I went back and played a little while ago. Dungeon Finder was near instant, and would stick me in a dungeon I had zero context for. Magically transported there. Nobody was from my server. No conversation/chat. The encounters/dungeons themselves were utterly without context (I never had a clue where they were) and felt like clicking through to get loot with no sense of storyline.
For me, that's a huge negative. I remember that the dungeons on the shattered plains (i think) specifically revolved around the shattered hand orcs or whatever. They synced with the area and the quests I'd been doing locally. It felt like a cohesive world I was involved in.
I cannot argue that the new system isn't efficient. It got me playing and it got me loot. But I never learned anything about anyone. I never engaged with the story. I'm just old I guess xD
I don't see it that way. I'm cool with things that take time like moving up the ranks in Mythic+.

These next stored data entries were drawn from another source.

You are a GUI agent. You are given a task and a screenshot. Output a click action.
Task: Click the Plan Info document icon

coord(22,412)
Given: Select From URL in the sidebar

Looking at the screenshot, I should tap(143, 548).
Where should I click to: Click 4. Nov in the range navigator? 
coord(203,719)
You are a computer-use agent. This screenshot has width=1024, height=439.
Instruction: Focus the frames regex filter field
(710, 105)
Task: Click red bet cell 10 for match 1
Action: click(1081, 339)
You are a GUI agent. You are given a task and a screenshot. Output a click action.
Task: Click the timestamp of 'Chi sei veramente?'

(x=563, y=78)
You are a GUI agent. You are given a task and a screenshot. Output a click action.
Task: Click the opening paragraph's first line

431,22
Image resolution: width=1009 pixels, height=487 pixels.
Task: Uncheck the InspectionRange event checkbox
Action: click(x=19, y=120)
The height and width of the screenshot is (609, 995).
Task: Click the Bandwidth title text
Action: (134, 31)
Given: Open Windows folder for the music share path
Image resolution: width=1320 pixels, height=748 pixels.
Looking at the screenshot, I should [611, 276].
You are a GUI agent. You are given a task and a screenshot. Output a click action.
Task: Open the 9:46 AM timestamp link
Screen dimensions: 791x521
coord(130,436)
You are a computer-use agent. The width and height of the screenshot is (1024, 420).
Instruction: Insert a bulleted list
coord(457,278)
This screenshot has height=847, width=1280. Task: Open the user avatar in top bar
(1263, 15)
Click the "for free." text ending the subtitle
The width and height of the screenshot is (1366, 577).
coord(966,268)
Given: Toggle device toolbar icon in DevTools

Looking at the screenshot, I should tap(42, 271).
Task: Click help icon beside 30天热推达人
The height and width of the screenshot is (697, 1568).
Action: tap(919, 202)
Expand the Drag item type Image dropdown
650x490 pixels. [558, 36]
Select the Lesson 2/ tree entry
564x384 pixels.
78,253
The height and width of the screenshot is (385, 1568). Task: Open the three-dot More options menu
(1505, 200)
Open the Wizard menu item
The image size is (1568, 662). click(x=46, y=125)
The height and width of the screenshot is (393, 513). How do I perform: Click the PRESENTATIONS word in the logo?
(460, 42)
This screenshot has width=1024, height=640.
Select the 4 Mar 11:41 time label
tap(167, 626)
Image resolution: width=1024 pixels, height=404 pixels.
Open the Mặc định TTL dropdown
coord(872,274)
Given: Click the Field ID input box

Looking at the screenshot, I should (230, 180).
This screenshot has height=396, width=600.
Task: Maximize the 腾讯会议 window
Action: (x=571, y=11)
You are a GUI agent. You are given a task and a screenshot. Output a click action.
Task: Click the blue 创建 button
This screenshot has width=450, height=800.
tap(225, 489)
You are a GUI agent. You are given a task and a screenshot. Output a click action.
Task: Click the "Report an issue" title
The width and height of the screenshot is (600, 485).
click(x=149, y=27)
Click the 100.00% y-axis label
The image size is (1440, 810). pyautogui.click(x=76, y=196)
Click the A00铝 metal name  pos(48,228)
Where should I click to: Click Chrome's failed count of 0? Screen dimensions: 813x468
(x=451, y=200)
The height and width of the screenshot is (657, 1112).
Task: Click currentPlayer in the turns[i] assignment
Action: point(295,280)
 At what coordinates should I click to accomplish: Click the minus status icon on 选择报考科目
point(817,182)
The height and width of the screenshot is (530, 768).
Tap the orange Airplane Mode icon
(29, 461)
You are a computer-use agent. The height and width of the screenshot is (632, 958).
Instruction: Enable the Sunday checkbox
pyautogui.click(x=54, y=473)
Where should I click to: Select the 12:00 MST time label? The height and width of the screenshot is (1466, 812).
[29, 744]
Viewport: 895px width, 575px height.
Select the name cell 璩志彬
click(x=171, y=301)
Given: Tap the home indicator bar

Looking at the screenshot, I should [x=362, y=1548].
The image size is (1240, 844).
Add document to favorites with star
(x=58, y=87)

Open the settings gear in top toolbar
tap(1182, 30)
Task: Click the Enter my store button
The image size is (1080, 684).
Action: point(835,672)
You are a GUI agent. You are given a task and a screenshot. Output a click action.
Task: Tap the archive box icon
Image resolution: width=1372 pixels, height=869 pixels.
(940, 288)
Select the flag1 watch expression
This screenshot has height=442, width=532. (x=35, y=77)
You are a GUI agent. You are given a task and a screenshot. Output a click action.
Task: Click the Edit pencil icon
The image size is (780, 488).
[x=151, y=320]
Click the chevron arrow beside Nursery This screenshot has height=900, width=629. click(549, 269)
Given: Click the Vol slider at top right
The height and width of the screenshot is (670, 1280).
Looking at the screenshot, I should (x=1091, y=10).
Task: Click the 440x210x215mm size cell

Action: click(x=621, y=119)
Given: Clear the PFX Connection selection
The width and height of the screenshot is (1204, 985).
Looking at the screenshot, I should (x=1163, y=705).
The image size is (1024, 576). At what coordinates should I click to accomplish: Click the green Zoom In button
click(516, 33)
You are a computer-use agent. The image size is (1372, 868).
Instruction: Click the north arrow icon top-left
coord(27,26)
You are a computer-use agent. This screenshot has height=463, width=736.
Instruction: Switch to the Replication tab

What I didn't like was the forced socialization. I'm fine with my IRL friends, I don't want a bunch of people pinging me when I login to Wow. I just want to login, group up for a Mythic and log off.
And some people are lonely and would prefer the game design which forced them to socialize with others (or forced others to socialize with them). You can't please them all.
But hope springs eternal.
[1]: https://www.escapistmagazine.com/v2/wow-producer-discusses-k...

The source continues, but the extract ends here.